We raise money from public and private sources to fund targeted tree-ring dating programmes.
This highly technical work is carried out by professional laboratories and entails drilling in-situ oak timber and removing small cores to compare with standard control chronologies – sounds simple but it’s a challenging science! Buildings were normally erected within a year or two of felling.
Unfortunately, not all oak is suitable for this procedure because many houses were built using ‘fast grown’ timber with insufficient tree rings. But scientific dating technologies are developing all the time and we will take advantage of breakthroughs as they come on stream.
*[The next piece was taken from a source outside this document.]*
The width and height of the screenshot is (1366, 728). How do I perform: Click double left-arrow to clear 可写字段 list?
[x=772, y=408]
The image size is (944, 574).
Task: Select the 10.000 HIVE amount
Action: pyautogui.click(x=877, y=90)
To date we have tree-ring dated over 100 houses.
Click here for more details on tree-ring dating.
We encourage and help members research and write up the histories of houses that were built before the mid-1700s. This end date is intentionally inexact because we want to capture houses that pre-date the widespread use of mass-produced materials and where there was still distinctive local variation in plan, form and decoration.
Initially, this involves researching the Internet, moving on to local libraries, county archives and national libraries. There is no cut-off date for the house histories, many of which take the story down to the present day.
All our house histories can be found in our Reports
Houses that are the subject of our series of house histories have been selected by our volunteers for a variety of reasons – sometimes focusing on a particular area or estate, or because they appear in historical sources like rentals or surveys, or because people are interested in their own houses or those of their friends, or simply because the houses look interesting.
Although over 1,000 houses have been visited, many have been missed. By adopting a parish-by-parish approach, using local knowledge, internet searches and research in local Archives, we hope to identify all the houses built before about 1750 (including ruins) that still survive in North Wales.
Over the long term, we hope to deepen our knowledge of these buildings by carrying out more house histories, surveys and, on a more selective basis, commission tree-ring dating to provide firm dates where there is insufficient documentation.
We commission architectural surveys of houses of exceptional interest. This involves making detailed
measured plans, sections and a full photographic record. Normally these are undertaken by professional investigators but we provide some training in the basics of making an historic building recording and intend to develop this in the years ahead. To date we have recorded over 70 houses.